You are viewing a plain text version of this content. The canonical link for it is here.
Posted to commits@arrow.apache.org by pc...@apache.org on 2019/04/29 21:58:44 UTC

[arrow] branch master updated: ARROW-5186 [Plasma] Fix crash caused by improper free on CUDA memory

This is an automated email from the ASF dual-hosted git repository.

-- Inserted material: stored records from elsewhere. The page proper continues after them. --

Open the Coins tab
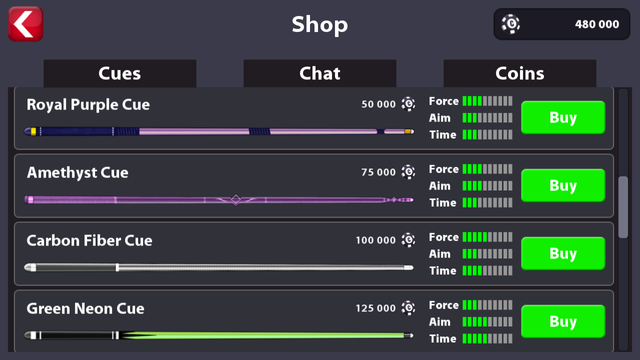This screenshot has height=360, width=640. pyautogui.click(x=520, y=73)
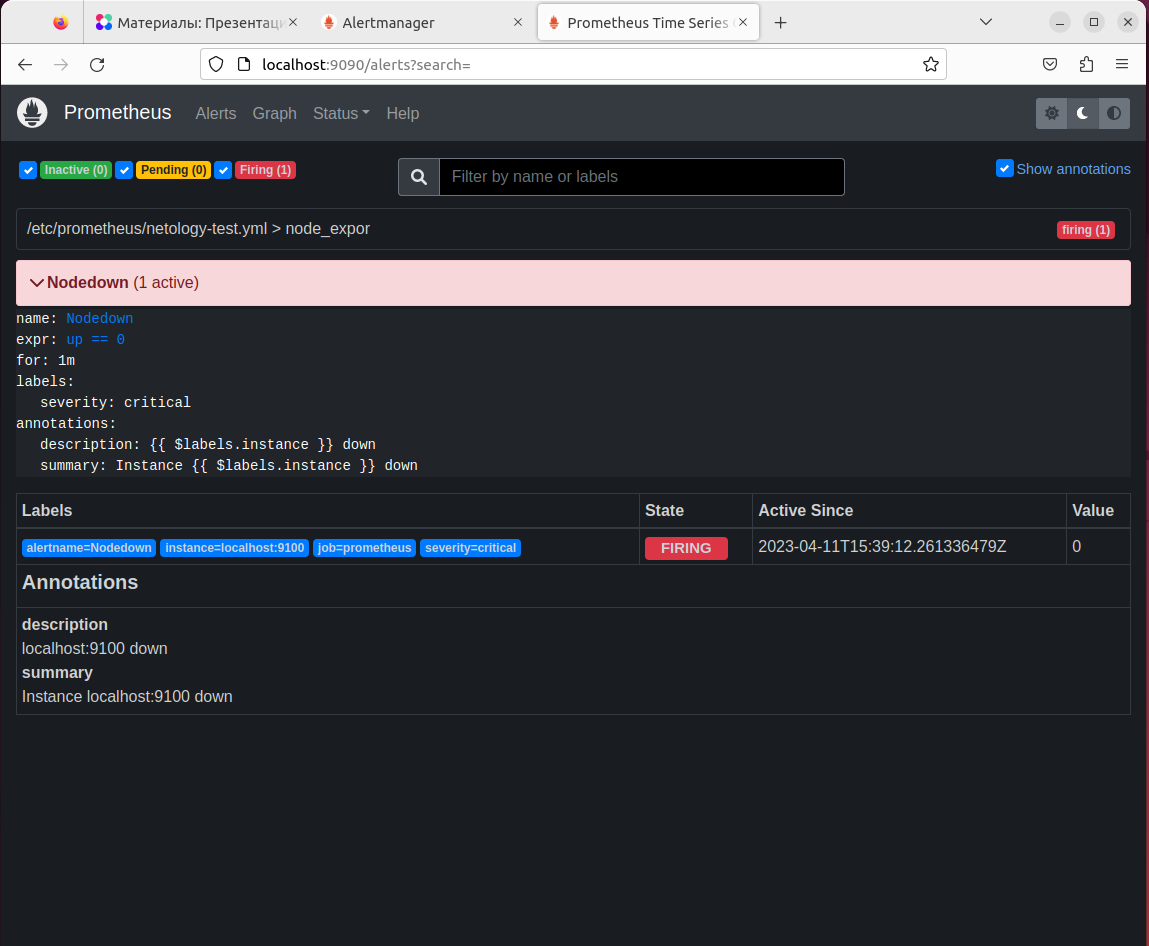Image resolution: width=1149 pixels, height=946 pixels.
Task: Open the Status dropdown menu
Action: 340,113
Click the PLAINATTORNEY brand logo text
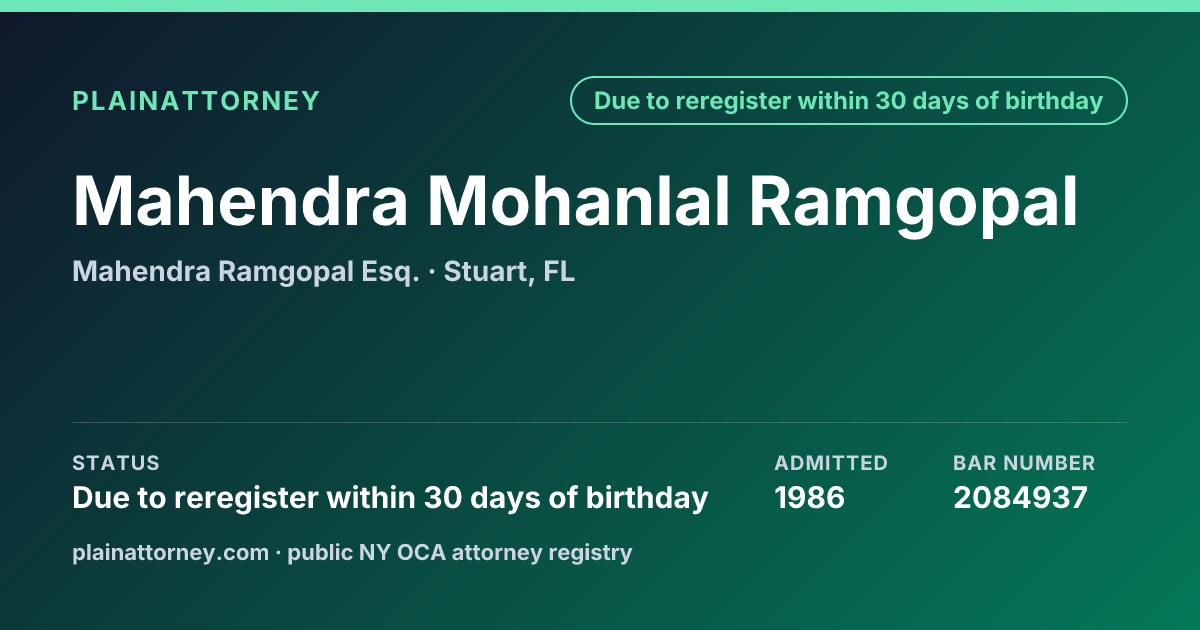Viewport: 1200px width, 630px height. pyautogui.click(x=196, y=101)
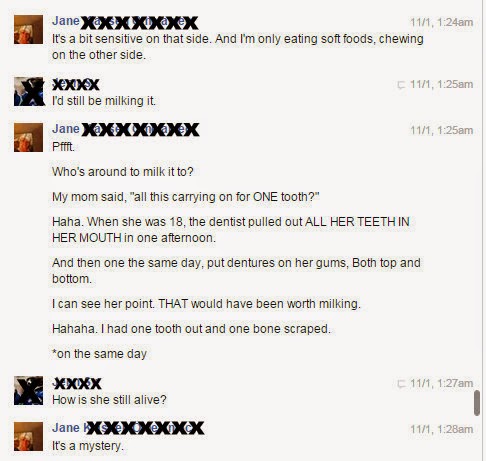Screen dimensions: 486x461
Task: Click the conversation scrollbar thumb
Action: 477,403
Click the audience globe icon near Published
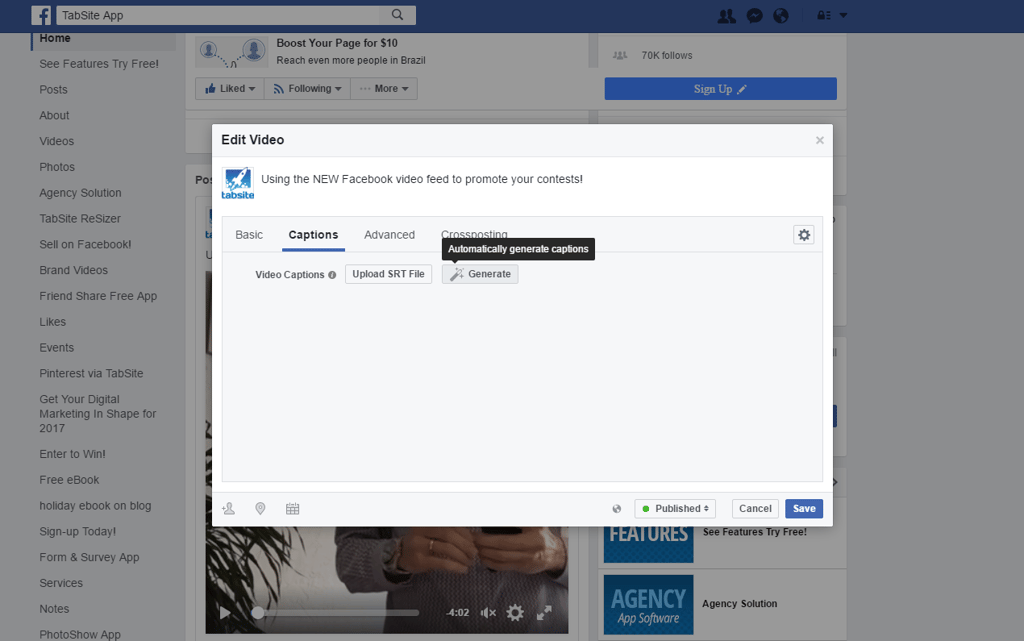This screenshot has height=641, width=1024. click(x=617, y=508)
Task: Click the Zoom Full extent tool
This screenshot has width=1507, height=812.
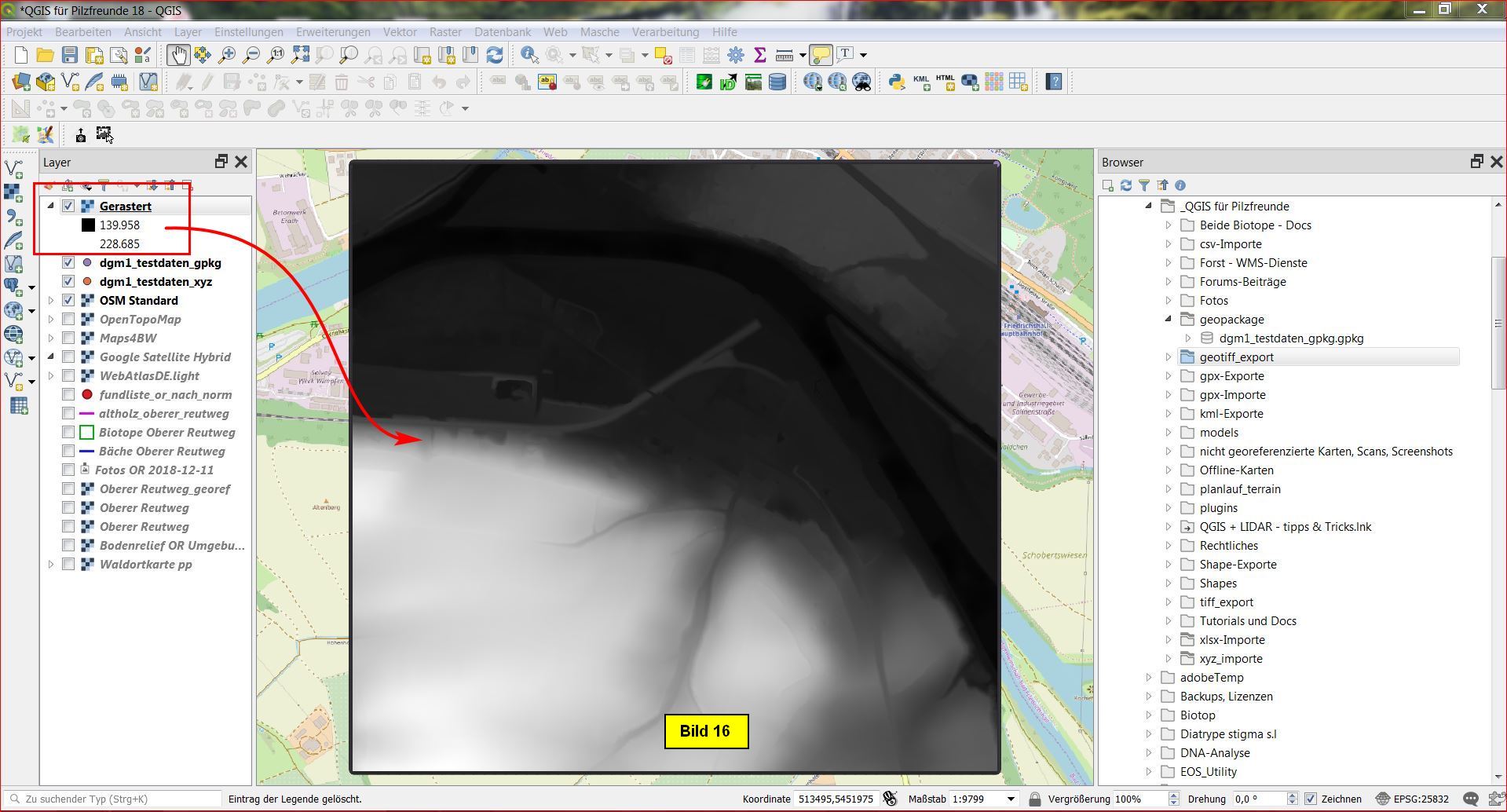Action: point(300,55)
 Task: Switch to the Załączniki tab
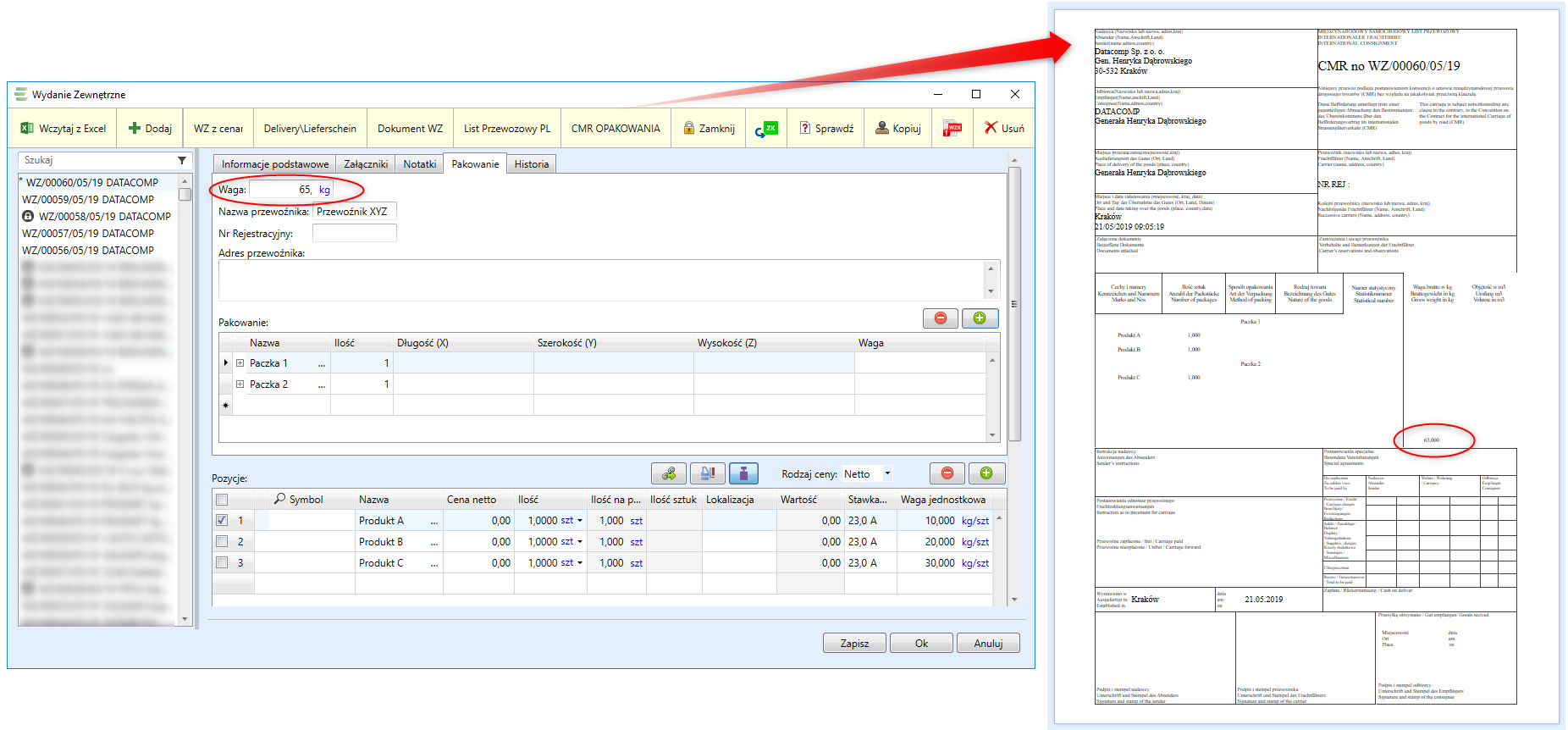366,164
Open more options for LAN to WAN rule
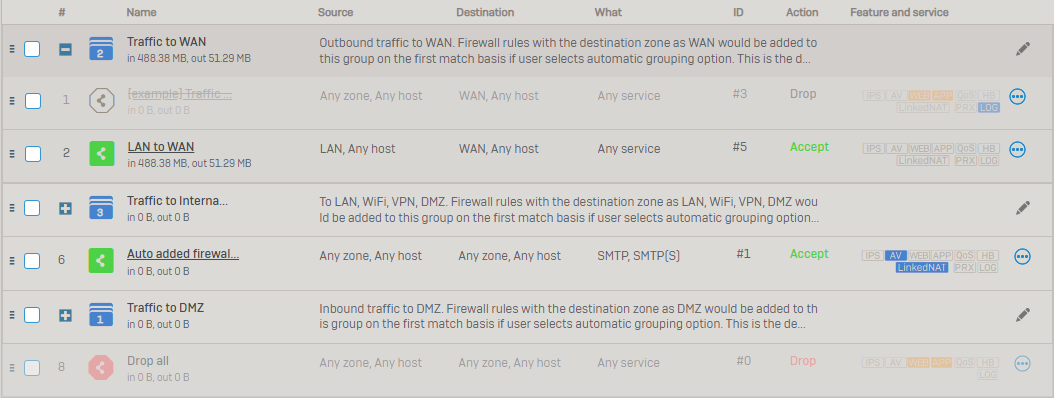Viewport: 1054px width, 398px height. [1017, 149]
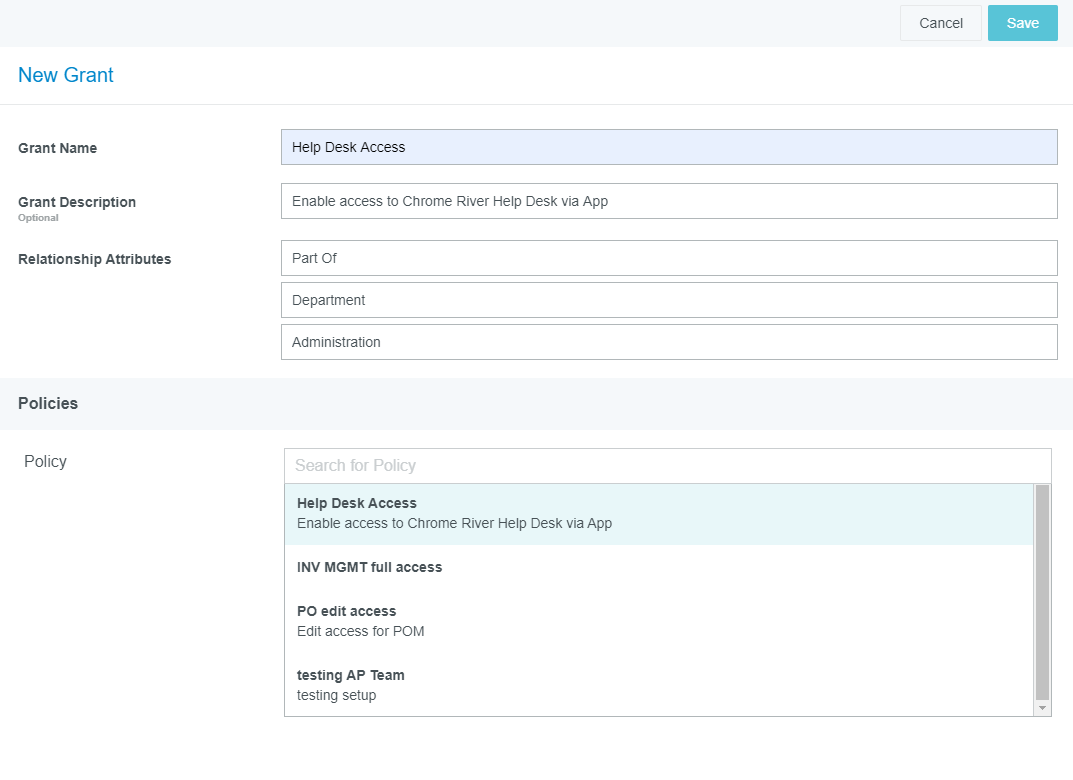Pick the PO edit access policy
Screen dimensions: 1073x780
click(x=658, y=620)
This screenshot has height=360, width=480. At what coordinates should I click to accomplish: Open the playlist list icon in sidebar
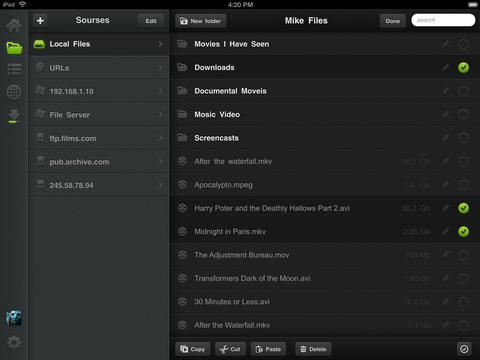[14, 69]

pcmoritz pushed a commit to branch master
in repository https://gitbox.apache.org/repos/asf/arrow.git


The following commit(s) were added to refs/heads/master by this push:
     new 15c86e6  ARROW-5186 [Plasma] Fix crash caused by improper free on CUDA memory
15c86e6 is described below

commit 15c86e6cfecef0aa742b446bd7cdcc1ed1e0b180
Author: shengjun.li <sh...@zilliz.com>
AuthorDate: Mon Apr 29 14:58:31 2019 -0700

    ARROW-5186 [Plasma] Fix crash caused by improper free on CUDA memory
    
    Author: shengjun.li <sh...@zilliz.com>
    
    Closes #4177 from shengjun1985/master and squashes the following commits:
    
    f384a9419 <shengjun.li> ARROW-5186  Fix crash caused by improper free on CUDA memory
    48e0fda9e <shengjun.li> ARROW-5186  fix carsh on delete gpu memory
---
 cpp/src/arrow/gpu/cuda_context.h    |  7 +++++-
 cpp/src/plasma/store.cc             | 16 ++++++++++++-
 cpp/src/plasma/store.h              |  2 ++
 cpp/src/plasma/test/client_tests.cc | 46 +++++++++++++++++++++++++++++++++++++
 4 files changed, 69 insertions(+), 2 deletions(-)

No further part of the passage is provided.